EXERCISE: Recast every line of the records below as a Markdown table with two columns, Number and Line, giving each line its row number and leaving out blank lines.

--

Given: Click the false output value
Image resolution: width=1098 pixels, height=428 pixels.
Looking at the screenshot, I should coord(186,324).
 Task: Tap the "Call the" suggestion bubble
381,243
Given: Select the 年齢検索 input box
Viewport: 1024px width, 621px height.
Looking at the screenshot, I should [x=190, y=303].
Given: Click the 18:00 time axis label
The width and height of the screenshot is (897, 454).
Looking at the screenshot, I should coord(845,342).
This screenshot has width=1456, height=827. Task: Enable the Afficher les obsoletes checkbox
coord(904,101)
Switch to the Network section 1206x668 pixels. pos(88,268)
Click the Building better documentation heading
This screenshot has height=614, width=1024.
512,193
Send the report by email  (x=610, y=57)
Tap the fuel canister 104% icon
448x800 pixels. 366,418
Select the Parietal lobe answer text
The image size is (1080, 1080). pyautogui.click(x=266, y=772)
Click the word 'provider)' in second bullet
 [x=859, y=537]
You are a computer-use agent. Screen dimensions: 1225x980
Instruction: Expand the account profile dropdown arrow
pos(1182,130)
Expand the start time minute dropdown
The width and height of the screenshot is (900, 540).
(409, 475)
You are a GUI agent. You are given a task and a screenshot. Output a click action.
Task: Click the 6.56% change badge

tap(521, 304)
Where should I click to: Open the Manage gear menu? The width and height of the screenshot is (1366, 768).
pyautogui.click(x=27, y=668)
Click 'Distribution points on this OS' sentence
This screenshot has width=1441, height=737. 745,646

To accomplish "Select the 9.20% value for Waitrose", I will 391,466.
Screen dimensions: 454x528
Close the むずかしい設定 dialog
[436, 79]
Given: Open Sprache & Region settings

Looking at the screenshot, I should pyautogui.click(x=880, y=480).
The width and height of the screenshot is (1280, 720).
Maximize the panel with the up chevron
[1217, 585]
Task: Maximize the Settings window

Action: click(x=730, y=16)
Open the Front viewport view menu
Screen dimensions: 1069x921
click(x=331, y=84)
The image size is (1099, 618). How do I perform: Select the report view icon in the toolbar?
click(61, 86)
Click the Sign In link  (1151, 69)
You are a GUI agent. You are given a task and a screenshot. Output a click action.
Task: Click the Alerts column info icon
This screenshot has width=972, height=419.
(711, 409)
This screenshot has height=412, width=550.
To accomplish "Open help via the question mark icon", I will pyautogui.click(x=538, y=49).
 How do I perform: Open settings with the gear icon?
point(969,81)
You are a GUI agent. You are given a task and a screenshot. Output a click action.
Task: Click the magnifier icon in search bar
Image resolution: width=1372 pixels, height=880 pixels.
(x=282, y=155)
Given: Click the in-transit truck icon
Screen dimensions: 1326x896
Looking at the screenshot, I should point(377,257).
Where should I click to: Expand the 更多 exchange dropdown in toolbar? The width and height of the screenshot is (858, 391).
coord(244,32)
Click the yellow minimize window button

--

COMPLETE RESPONSE:
| Number | Line |
|---|---|
| 1 | Given: Click the false output value |
| 2 | Image resolution: width=1098 pixels, height=428 pixels. |
| 3 | Looking at the screenshot, I should coord(186,324). |
| 4 |  Task: Tap the "Call the" suggestion bubble |
| 5 | 381,243 |
| 6 | Given: Select the 年齢検索 input box |
| 7 | Viewport: 1024px width, 621px height. |
| 8 | Looking at the screenshot, I should [x=190, y=303]. |
| 9 | Given: Click the 18:00 time axis label |
| 10 | The width and height of the screenshot is (897, 454). |
| 11 | Looking at the screenshot, I should coord(845,342). |
| 12 | This screenshot has width=1456, height=827. Task: Enable the Afficher les obsoletes checkbox |
| 13 | coord(904,101) |
| 14 | Switch to the Network section 1206x668 pixels. pos(88,268) |
| 15 | Click the Building better documentation heading |
| 16 | This screenshot has height=614, width=1024. |
| 17 | 512,193 |
| 18 | Send the report by email  (x=610, y=57) |
| 19 | Tap the fuel canister 104% icon |
| 20 | 448x800 pixels. 366,418 |
| 21 | Select the Parietal lobe answer text |
| 22 | The image size is (1080, 1080). pyautogui.click(x=266, y=772) |
| 23 | Click the word 'provider)' in second bullet |
| 24 |  [x=859, y=537] |
| 25 | You are a computer-use agent. Screen dimensions: 1225x980 |
| 26 | Instruction: Expand the account profile dropdown arrow |
| 27 | pos(1182,130) |
| 28 | Expand the start time minute dropdown |
| 29 | The width and height of the screenshot is (900, 540). |
| 30 | (409, 475) |
| 31 | You are a GUI agent. You are given a task and a screenshot. Output a click action. |
| 32 | Task: Click the 6.56% change badge |
| 33 | tap(521, 304) |
| 34 | Where should I click to: Open the Manage gear menu? The width and height of the screenshot is (1366, 768). |
| 35 | pyautogui.click(x=27, y=668) |
| 36 | Click 'Distribution points on this OS' sentence |
| 37 | This screenshot has width=1441, height=737. 745,646 |
| 38 | To accomplish "Select the 9.20% value for Waitrose", I will 391,466. |
| 39 | Screen dimensions: 454x528 |
| 40 | Close the むずかしい設定 dialog |
| 41 | [436, 79] |
| 42 | Given: Open Sprache & Region settings |
| 43 | Looking at the screenshot, I should pyautogui.click(x=880, y=480). |
| 44 | The width and height of the screenshot is (1280, 720). |
| 45 | Maximize the panel with the up chevron |
| 46 | [1217, 585] |
| 47 | Task: Maximize the Settings window |
| 48 | Action: click(x=730, y=16) |
| 49 | Open the Front viewport view menu |
| 50 | Screen dimensions: 1069x921 |
| 51 | click(x=331, y=84) |
| 52 | The image size is (1099, 618). How do I perform: Select the report view icon in the toolbar? |
| 53 | click(61, 86) |
| 54 | Click the Sign In link  (1151, 69) |
| 55 | You are a GUI agent. You are given a task and a screenshot. Output a click action. |
| 56 | Task: Click the Alerts column info icon |
| 57 | This screenshot has width=972, height=419. |
| 58 | (711, 409) |
| 59 | This screenshot has height=412, width=550. |
| 60 | To accomplish "Open help via the question mark icon", I will pyautogui.click(x=538, y=49). |
| 61 |  How do I perform: Open settings with the gear icon? |
| 62 | point(969,81) |
| 63 | You are a GUI agent. You are given a task and a screenshot. Output a click action. |
| 64 | Task: Click the magnifier icon in search bar |
| 65 | Image resolution: width=1372 pixels, height=880 pixels. |
| 66 | (x=282, y=155) |
| 67 | Given: Click the in-transit truck icon |
| 68 | Screen dimensions: 1326x896 |
| 69 | Looking at the screenshot, I should point(377,257). |
| 70 | Where should I click to: Expand the 更多 exchange dropdown in toolbar? The width and height of the screenshot is (858, 391). |
| 71 | coord(244,32) |
| 72 | Click the yellow minimize window button |